● Short task: Copy out each line in the rows below that contains the word "Where", treating uppercase and lowercase letters as distinct.

● Data rows:
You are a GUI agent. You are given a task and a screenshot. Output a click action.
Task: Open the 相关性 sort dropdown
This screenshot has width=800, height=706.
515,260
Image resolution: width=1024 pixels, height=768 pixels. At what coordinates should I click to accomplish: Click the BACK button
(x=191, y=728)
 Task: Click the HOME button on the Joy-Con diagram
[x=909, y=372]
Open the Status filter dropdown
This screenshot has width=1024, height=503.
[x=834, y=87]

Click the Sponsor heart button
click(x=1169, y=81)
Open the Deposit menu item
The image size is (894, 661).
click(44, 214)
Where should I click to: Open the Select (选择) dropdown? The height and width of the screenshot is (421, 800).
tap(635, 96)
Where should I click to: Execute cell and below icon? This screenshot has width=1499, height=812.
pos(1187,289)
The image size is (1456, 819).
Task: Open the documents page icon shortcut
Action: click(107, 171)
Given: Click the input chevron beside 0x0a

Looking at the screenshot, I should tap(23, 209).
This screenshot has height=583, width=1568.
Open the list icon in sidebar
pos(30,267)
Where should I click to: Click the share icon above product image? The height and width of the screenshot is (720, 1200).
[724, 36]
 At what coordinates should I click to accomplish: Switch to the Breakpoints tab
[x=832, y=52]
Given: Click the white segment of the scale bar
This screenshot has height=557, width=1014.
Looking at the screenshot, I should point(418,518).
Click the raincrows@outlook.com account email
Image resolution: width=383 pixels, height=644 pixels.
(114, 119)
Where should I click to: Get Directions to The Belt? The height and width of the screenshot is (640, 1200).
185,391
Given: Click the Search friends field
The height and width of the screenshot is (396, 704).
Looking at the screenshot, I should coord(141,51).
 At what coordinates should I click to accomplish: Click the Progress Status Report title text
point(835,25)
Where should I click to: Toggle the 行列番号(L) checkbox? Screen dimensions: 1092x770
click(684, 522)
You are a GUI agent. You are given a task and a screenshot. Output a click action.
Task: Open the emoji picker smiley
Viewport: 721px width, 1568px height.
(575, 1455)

● Task solution:
Where should I click to: Open the Select (选择) dropdown? The height and width of the screenshot is (421, 800).
Where should I click to: Execute cell and below icon? This screenshot has width=1499, height=812.
Where should I click to: Click the share icon above product image? The height and width of the screenshot is (720, 1200).
Where should I click to: Get Directions to The Belt? The height and width of the screenshot is (640, 1200).
Where should I click to: Toggle the 行列番号(L) checkbox? Screen dimensions: 1092x770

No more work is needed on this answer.